3. Results and discussion 3.1 . Microstructure

Fig. 1 shows the microstructure of P92 steel in as-received state in the normalized and tempered condition. The microstructure of as-received state contains prior austenite grains with laths boundaries and subgrains in their interiors. Fig. 2 shows the microstructure after tensile creep testing at 600°C and 180 MPa. In the microstructure can be found M 23 C 6 carbides which are predominantly located along prior austenite grain boundaries and subgrain/ lath boundaries. Inside the lath boundaries and subgrains can be seen fine MX precipitates.

Fig. 1. OEM of P92 steel in its as-received state.

Fig. 2. TEM micrograph shows P92 steel after creep exposition at 600°C and 180 MPa.
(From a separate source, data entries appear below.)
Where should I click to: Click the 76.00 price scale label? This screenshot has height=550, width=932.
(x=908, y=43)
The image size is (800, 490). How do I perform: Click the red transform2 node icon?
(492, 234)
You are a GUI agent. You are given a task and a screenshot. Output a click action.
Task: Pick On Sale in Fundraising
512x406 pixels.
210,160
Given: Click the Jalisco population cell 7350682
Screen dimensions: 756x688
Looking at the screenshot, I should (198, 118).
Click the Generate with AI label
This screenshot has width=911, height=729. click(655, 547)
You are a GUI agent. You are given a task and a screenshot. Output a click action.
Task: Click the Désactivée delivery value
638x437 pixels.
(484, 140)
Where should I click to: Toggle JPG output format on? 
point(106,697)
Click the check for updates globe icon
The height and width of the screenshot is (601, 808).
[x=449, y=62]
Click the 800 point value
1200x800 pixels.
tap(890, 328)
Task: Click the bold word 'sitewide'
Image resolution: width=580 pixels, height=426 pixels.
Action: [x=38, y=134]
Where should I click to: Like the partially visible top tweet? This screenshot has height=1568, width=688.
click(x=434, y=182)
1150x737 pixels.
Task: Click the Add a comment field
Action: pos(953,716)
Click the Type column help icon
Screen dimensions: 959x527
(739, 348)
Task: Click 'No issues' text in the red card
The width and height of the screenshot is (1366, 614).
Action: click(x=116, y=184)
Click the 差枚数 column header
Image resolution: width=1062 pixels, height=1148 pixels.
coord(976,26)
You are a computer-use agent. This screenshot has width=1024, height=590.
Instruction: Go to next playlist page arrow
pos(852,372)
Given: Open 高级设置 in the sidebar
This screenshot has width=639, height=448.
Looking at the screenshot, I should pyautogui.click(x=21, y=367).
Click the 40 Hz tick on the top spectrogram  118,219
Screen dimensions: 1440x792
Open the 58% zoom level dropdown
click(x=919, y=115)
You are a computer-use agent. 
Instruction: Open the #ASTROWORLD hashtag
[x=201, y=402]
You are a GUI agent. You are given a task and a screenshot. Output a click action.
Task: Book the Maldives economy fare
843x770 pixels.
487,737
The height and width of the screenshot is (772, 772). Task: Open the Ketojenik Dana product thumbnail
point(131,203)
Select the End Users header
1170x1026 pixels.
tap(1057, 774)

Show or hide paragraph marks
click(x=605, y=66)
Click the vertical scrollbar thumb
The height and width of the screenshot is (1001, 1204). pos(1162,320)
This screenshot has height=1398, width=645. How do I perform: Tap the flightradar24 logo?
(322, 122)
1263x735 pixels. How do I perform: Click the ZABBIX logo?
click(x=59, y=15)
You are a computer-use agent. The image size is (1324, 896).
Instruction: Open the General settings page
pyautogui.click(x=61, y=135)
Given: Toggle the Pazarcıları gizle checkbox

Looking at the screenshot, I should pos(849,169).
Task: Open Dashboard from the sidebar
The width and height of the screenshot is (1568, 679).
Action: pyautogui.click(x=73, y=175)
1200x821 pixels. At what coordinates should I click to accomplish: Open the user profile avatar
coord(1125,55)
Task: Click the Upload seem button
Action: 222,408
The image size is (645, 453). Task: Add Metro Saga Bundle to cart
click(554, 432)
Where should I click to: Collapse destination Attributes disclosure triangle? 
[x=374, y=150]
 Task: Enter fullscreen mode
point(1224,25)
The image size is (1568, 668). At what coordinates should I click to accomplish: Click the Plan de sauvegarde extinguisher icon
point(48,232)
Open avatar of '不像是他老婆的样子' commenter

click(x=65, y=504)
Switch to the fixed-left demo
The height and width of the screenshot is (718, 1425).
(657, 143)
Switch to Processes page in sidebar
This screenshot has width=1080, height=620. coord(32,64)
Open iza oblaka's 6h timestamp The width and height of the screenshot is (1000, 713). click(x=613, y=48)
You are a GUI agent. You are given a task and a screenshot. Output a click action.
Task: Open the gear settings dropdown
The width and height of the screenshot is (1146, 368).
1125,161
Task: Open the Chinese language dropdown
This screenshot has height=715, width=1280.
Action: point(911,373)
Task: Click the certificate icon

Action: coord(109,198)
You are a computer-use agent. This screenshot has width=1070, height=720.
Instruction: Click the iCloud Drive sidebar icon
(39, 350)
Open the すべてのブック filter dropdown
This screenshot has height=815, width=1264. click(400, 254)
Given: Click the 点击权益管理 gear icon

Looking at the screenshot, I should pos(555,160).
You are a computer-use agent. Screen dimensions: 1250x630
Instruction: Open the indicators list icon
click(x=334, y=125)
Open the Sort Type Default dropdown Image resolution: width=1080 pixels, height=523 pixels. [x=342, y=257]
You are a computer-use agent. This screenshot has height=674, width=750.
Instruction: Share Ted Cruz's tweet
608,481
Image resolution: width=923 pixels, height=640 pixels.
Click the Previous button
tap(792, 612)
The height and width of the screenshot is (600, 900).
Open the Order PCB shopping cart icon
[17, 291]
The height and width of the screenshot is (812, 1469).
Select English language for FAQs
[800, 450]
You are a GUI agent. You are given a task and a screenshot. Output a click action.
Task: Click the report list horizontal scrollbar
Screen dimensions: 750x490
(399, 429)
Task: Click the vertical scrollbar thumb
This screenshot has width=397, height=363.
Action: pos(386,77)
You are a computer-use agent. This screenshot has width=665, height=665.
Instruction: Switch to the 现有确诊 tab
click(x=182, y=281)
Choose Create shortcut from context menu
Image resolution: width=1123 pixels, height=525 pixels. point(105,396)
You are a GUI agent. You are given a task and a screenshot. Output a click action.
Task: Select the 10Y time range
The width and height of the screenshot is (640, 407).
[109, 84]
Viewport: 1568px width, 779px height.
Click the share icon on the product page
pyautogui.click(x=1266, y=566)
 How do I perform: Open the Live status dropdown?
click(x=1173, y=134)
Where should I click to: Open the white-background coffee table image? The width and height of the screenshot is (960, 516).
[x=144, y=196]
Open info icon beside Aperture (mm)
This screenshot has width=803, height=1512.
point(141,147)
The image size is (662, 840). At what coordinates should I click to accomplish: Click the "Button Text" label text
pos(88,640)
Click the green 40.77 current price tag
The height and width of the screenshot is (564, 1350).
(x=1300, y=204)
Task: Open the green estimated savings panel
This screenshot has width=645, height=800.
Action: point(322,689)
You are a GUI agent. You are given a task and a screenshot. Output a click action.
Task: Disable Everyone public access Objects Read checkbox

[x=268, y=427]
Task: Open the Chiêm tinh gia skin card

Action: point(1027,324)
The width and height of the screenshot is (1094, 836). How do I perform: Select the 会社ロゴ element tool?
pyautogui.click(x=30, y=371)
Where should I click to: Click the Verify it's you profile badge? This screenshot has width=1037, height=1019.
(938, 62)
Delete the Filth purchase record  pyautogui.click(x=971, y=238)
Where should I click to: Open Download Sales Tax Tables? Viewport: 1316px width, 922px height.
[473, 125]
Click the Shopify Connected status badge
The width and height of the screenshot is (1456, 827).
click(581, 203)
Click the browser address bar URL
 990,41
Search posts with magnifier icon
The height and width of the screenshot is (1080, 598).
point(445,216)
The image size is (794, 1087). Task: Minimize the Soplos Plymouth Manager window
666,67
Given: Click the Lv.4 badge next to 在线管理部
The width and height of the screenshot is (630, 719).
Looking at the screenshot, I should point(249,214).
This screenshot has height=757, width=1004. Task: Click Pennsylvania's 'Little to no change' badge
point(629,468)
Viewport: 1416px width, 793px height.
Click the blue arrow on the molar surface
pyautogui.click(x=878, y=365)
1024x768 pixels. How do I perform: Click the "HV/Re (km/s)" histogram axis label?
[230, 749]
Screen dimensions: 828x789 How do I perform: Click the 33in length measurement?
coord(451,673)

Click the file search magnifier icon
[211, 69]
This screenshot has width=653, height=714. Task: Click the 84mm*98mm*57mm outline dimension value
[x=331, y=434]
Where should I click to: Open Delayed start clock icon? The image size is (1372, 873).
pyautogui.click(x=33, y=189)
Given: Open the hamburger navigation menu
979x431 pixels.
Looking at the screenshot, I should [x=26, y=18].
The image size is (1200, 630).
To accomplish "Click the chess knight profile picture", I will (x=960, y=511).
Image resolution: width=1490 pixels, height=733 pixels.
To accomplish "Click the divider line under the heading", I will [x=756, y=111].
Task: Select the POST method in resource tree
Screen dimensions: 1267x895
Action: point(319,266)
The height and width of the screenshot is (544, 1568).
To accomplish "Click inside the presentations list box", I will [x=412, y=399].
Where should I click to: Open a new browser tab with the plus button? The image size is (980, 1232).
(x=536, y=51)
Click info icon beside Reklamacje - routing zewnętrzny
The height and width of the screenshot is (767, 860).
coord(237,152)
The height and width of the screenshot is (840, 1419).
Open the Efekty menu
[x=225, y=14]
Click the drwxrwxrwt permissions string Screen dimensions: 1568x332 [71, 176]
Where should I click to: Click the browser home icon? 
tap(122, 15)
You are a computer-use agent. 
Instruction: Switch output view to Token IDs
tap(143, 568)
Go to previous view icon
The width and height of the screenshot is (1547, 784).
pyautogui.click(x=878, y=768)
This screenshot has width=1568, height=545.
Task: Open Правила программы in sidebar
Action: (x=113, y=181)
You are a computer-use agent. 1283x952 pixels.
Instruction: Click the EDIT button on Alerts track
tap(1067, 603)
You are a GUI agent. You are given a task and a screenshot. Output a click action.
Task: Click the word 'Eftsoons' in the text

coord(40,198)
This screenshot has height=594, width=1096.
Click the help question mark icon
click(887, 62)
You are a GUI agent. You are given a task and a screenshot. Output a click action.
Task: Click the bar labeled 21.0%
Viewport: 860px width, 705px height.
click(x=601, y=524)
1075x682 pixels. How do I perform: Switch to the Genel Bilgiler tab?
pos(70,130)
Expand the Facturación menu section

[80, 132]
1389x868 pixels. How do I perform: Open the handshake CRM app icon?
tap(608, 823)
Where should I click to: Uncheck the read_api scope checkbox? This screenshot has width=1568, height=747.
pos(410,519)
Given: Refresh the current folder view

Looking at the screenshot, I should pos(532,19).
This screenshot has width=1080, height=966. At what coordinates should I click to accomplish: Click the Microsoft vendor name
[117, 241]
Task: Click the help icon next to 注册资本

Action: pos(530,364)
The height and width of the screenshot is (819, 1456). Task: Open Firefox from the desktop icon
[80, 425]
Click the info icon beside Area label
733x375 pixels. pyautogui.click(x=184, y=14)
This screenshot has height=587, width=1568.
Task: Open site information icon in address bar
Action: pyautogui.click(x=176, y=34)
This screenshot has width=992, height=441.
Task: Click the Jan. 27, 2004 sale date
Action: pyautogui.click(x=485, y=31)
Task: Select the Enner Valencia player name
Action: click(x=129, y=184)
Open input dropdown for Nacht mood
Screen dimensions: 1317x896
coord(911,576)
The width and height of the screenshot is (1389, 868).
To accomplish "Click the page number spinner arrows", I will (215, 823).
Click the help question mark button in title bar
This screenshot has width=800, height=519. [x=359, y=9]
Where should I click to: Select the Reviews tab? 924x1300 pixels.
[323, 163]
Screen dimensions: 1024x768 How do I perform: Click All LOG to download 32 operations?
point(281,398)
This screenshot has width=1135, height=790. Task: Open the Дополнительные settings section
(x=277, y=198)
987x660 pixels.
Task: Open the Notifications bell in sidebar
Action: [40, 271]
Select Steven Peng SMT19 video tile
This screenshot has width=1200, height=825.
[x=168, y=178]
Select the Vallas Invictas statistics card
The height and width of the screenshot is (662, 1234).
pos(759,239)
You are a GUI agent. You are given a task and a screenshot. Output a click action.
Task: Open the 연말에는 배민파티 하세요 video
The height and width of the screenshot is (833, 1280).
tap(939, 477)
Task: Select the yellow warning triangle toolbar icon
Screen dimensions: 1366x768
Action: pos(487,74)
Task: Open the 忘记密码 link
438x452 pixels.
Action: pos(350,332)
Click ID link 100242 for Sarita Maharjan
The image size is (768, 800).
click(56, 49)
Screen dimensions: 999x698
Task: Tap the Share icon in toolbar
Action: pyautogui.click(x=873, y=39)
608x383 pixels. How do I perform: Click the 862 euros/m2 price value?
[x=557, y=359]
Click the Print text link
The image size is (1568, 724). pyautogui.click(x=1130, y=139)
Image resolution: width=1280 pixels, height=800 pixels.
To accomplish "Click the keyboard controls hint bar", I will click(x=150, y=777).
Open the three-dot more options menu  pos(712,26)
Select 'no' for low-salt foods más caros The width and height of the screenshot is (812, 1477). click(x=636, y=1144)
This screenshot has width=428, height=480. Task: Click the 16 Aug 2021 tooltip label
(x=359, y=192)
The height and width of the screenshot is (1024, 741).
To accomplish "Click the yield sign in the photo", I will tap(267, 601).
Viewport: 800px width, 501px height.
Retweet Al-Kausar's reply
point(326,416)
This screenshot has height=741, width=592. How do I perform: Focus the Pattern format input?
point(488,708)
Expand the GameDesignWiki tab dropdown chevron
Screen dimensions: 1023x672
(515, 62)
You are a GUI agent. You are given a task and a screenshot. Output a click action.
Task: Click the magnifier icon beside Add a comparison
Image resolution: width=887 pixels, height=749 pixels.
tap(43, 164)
3.2. Creep properties Fig. 3a shows the series of standard creep curves for different stress conditions of P92 steel tested at 600 °C. Most samples were tested in a protective argon atmosphere only one sample was tested in air for comparison of creep results. Creep deformation is characterised by short instantaneous strain followed by well-defined primary, secondary and tertiary stages. The results show that the applied stress does not have a more pronounced effect on the final elongation of the samples. In general, oxidation of the sample can lead to the formation and exfoliation of the oxide layer, which has the effect on reducing the cross-section of the sample and thus to faster degradation of the test material. When studying the influence of the ambient atmosphere (argon vs. air) on the creep characteristic, no effect was demonstrated of air atmosphere on creep resistance. The results obtained at the same stress of 180 MPa are more or less the same within the variance typical for creep behaviour. One of the reasons is the fact that the high content of Cr prevents oxidation of the sample and creep exposition time is too short for more noticeably oxidize the sample. From standard creep curves it is a difficult determine particular stadia of creep exposition. A better overview of individual creep states can be provided by the transformation of standard creep curves into the form of instantaneous strain rate ̇ at time t (Figs. 3(b) or instantaneous strain rate ̇ to creep strain ε (Fig. 3(c). Creep curves thus better pronounce transient and accelerating of particular creep stages. The beneficial effect of the replotted curves is also a reliable determination of the value of the minimum creep rate ̇ , important parameter for determination of creep mechanisms.